**Given instruction:** Copy the data below line for line, with no changes.

Word and element location data
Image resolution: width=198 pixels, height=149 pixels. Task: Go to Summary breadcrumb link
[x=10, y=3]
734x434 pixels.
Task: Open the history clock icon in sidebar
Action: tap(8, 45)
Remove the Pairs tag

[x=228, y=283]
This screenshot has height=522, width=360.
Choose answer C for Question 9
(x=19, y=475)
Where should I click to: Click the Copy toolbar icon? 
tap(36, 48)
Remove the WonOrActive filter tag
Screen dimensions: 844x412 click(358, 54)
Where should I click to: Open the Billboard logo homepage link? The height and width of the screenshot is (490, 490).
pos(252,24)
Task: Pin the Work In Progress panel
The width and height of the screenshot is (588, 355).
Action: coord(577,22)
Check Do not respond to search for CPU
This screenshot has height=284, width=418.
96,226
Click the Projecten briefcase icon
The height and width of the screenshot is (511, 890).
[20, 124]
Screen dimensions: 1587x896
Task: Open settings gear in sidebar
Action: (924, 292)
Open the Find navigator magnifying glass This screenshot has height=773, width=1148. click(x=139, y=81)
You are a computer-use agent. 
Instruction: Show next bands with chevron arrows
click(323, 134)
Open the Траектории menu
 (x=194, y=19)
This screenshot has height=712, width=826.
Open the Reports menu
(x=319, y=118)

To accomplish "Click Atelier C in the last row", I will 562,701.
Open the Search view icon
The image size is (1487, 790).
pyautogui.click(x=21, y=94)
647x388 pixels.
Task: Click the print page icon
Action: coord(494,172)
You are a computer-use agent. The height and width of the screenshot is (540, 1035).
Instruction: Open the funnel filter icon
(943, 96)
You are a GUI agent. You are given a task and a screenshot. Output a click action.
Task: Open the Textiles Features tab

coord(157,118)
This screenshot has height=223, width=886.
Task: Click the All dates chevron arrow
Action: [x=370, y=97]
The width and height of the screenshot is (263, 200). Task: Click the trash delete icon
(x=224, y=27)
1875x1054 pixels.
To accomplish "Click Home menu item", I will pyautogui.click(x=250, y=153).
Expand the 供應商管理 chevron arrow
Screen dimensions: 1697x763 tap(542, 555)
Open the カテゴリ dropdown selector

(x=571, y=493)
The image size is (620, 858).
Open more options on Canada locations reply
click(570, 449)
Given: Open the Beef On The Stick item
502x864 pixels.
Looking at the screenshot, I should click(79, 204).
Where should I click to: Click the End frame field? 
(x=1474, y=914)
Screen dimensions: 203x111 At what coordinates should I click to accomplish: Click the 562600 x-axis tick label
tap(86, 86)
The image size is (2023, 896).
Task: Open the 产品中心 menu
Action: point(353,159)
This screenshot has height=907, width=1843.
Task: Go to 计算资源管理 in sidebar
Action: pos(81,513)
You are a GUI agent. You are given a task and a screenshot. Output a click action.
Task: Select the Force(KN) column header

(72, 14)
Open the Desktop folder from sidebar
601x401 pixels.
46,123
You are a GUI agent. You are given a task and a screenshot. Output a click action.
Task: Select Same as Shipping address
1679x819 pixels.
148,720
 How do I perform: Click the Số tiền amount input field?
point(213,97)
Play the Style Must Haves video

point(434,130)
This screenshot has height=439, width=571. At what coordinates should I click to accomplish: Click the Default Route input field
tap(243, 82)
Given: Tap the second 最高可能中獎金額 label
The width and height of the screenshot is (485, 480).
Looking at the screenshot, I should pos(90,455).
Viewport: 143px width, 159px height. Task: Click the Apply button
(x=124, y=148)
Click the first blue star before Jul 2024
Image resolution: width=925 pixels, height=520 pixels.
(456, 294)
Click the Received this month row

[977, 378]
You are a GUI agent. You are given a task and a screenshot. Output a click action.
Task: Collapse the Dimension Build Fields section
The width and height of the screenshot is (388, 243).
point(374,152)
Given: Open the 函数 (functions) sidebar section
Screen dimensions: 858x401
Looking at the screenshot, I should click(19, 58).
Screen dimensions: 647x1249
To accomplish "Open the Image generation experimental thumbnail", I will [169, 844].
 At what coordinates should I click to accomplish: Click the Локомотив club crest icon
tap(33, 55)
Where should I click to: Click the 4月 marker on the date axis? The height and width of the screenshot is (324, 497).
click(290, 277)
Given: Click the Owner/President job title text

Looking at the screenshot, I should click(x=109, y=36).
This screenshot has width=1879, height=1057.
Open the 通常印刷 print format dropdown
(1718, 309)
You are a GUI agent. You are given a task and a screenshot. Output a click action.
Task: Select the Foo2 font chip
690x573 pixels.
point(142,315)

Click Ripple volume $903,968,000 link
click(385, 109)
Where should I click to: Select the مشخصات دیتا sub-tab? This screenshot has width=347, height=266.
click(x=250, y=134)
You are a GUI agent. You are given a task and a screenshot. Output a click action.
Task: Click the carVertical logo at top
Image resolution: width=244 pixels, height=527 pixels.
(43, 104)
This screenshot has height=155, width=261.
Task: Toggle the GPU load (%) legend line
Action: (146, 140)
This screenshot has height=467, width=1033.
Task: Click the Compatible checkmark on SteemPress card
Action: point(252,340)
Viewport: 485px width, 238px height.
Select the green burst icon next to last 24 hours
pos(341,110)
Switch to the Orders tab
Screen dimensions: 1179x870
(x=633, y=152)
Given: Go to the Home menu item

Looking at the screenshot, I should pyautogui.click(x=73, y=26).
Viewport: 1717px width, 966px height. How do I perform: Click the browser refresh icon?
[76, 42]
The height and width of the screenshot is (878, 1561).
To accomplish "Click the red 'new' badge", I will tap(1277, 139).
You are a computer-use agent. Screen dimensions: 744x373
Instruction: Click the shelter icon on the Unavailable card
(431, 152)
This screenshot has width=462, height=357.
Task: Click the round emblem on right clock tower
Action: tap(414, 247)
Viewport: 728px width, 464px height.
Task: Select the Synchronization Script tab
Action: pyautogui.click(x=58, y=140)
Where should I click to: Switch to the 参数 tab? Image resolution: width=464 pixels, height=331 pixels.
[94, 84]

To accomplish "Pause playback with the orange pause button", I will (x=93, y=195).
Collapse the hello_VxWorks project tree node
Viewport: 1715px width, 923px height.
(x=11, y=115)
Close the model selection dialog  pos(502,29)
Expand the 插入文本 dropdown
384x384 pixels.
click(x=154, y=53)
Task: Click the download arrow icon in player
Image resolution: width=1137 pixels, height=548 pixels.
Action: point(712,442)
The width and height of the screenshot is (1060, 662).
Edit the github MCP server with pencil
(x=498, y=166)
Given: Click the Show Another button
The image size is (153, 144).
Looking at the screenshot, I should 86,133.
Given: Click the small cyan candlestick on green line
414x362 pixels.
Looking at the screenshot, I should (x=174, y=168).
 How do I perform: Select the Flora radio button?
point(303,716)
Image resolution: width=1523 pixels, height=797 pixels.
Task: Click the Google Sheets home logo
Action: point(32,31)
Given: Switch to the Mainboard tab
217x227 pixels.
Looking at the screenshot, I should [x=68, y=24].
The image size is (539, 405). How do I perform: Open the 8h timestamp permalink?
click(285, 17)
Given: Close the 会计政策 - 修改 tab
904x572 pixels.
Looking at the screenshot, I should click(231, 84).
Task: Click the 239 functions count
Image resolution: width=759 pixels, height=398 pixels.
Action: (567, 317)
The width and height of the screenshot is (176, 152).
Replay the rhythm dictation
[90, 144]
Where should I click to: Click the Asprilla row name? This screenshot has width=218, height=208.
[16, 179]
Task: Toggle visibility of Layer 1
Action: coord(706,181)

**Completed task:**
Image resolution: width=198 pixels, height=149 pixels. Task: Go to Summary breadcrumb link
[x=10, y=3]
734x434 pixels.
Task: Open the history clock icon in sidebar
Action: tap(8, 45)
Remove the Pairs tag

[x=228, y=283]
This screenshot has height=522, width=360.
Choose answer C for Question 9
(x=19, y=475)
Where should I click to: Click the Copy toolbar icon? 
tap(36, 48)
Remove the WonOrActive filter tag
Screen dimensions: 844x412 click(358, 54)
Where should I click to: Open the Billboard logo homepage link? The height and width of the screenshot is (490, 490).
pos(252,24)
Task: Pin the Work In Progress panel
The width and height of the screenshot is (588, 355).
Action: coord(577,22)
Check Do not respond to search for CPU
This screenshot has height=284, width=418.
96,226
Click the Projecten briefcase icon
The height and width of the screenshot is (511, 890).
[20, 124]
Screen dimensions: 1587x896
Task: Open settings gear in sidebar
Action: (924, 292)
Open the Find navigator magnifying glass This screenshot has height=773, width=1148. click(x=139, y=81)
You are a computer-use agent. 
Instruction: Show next bands with chevron arrows
click(323, 134)
Open the Траектории menu
 (x=194, y=19)
This screenshot has height=712, width=826.
Open the Reports menu
(x=319, y=118)

To accomplish "Click Atelier C in the last row", I will 562,701.
Open the Search view icon
The image size is (1487, 790).
pyautogui.click(x=21, y=94)
647x388 pixels.
Task: Click the print page icon
Action: coord(494,172)
You are a computer-use agent. The height and width of the screenshot is (540, 1035).
Instruction: Open the funnel filter icon
(943, 96)
You are a GUI agent. You are given a task and a screenshot. Output a click action.
Task: Open the Textiles Features tab

coord(157,118)
This screenshot has height=223, width=886.
Task: Click the All dates chevron arrow
Action: [x=370, y=97]
The width and height of the screenshot is (263, 200). Task: Click the trash delete icon
(x=224, y=27)
1875x1054 pixels.
To accomplish "Click Home menu item", I will pyautogui.click(x=250, y=153).
Expand the 供應商管理 chevron arrow
Screen dimensions: 1697x763 tap(542, 555)
Open the カテゴリ dropdown selector

(x=571, y=493)
The image size is (620, 858).
Open more options on Canada locations reply
click(570, 449)
Given: Open the Beef On The Stick item
502x864 pixels.
Looking at the screenshot, I should click(79, 204).
Where should I click to: Click the End frame field? 
(x=1474, y=914)
Screen dimensions: 203x111 At what coordinates should I click to accomplish: Click the 562600 x-axis tick label
tap(86, 86)
The image size is (2023, 896).
Task: Open the 产品中心 menu
Action: point(353,159)
This screenshot has height=907, width=1843.
Task: Go to 计算资源管理 in sidebar
Action: pos(81,513)
You are a GUI agent. You are given a task and a screenshot. Output a click action.
Task: Select the Force(KN) column header

(72, 14)
Open the Desktop folder from sidebar
601x401 pixels.
46,123
You are a GUI agent. You are given a task and a screenshot. Output a click action.
Task: Select Same as Shipping address
1679x819 pixels.
148,720
 How do I perform: Click the Số tiền amount input field?
point(213,97)
Play the Style Must Haves video

point(434,130)
This screenshot has height=439, width=571. At what coordinates should I click to accomplish: Click the Default Route input field
tap(243, 82)
Given: Tap the second 最高可能中獎金額 label
The width and height of the screenshot is (485, 480).
Looking at the screenshot, I should pos(90,455).
Viewport: 143px width, 159px height. Task: Click the Apply button
(x=124, y=148)
Click the first blue star before Jul 2024
Image resolution: width=925 pixels, height=520 pixels.
(456, 294)
Click the Received this month row

[977, 378]
You are a GUI agent. You are given a task and a screenshot. Output a click action.
Task: Collapse the Dimension Build Fields section
The width and height of the screenshot is (388, 243).
point(374,152)
Given: Open the 函数 (functions) sidebar section
Screen dimensions: 858x401
Looking at the screenshot, I should click(19, 58).
Screen dimensions: 647x1249
To accomplish "Open the Image generation experimental thumbnail", I will [169, 844].
 At what coordinates should I click to accomplish: Click the Локомотив club crest icon
tap(33, 55)
Where should I click to: Click the 4月 marker on the date axis? The height and width of the screenshot is (324, 497).
click(290, 277)
Given: Click the Owner/President job title text

Looking at the screenshot, I should click(x=109, y=36).
This screenshot has width=1879, height=1057.
Open the 通常印刷 print format dropdown
(1718, 309)
You are a GUI agent. You are given a task and a screenshot. Output a click action.
Task: Select the Foo2 font chip
690x573 pixels.
point(142,315)

Click Ripple volume $903,968,000 link
click(385, 109)
Where should I click to: Select the مشخصات دیتا sub-tab? This screenshot has width=347, height=266.
click(x=250, y=134)
You are a GUI agent. You are given a task and a screenshot. Output a click action.
Task: Click the carVertical logo at top
Image resolution: width=244 pixels, height=527 pixels.
(43, 104)
This screenshot has height=155, width=261.
Task: Toggle the GPU load (%) legend line
Action: (146, 140)
This screenshot has height=467, width=1033.
Task: Click the Compatible checkmark on SteemPress card
Action: point(252,340)
Viewport: 485px width, 238px height.
Select the green burst icon next to last 24 hours
pos(341,110)
Switch to the Orders tab
Screen dimensions: 1179x870
(x=633, y=152)
Given: Go to the Home menu item

Looking at the screenshot, I should pyautogui.click(x=73, y=26).
Viewport: 1717px width, 966px height. How do I perform: Click the browser refresh icon?
[76, 42]
The height and width of the screenshot is (878, 1561).
To accomplish "Click the red 'new' badge", I will tap(1277, 139).
You are a computer-use agent. Screen dimensions: 744x373
Instruction: Click the shelter icon on the Unavailable card
(431, 152)
This screenshot has width=462, height=357.
Task: Click the round emblem on right clock tower
Action: tap(414, 247)
Viewport: 728px width, 464px height.
Task: Select the Synchronization Script tab
Action: pyautogui.click(x=58, y=140)
Where should I click to: Switch to the 参数 tab? Image resolution: width=464 pixels, height=331 pixels.
[94, 84]

To accomplish "Pause playback with the orange pause button", I will (x=93, y=195).
Collapse the hello_VxWorks project tree node
Viewport: 1715px width, 923px height.
(x=11, y=115)
Close the model selection dialog  pos(502,29)
Expand the 插入文本 dropdown
384x384 pixels.
click(x=154, y=53)
Task: Click the download arrow icon in player
Image resolution: width=1137 pixels, height=548 pixels.
Action: point(712,442)
The width and height of the screenshot is (1060, 662).
Edit the github MCP server with pencil
(x=498, y=166)
Given: Click the Show Another button
The image size is (153, 144).
Looking at the screenshot, I should 86,133.
Given: Click the small cyan candlestick on green line
414x362 pixels.
Looking at the screenshot, I should (x=174, y=168).
 How do I perform: Select the Flora radio button?
point(303,716)
Image resolution: width=1523 pixels, height=797 pixels.
Task: Click the Google Sheets home logo
Action: point(32,31)
Given: Switch to the Mainboard tab
217x227 pixels.
Looking at the screenshot, I should [x=68, y=24].
The image size is (539, 405). How do I perform: Open the 8h timestamp permalink?
click(285, 17)
Given: Close the 会计政策 - 修改 tab
904x572 pixels.
Looking at the screenshot, I should click(231, 84).
Task: Click the 239 functions count
Image resolution: width=759 pixels, height=398 pixels.
Action: (567, 317)
The width and height of the screenshot is (176, 152).
Replay the rhythm dictation
[90, 144]
Where should I click to: Click the Asprilla row name? This screenshot has width=218, height=208.
[16, 179]
Task: Toggle visibility of Layer 1
Action: coord(706,181)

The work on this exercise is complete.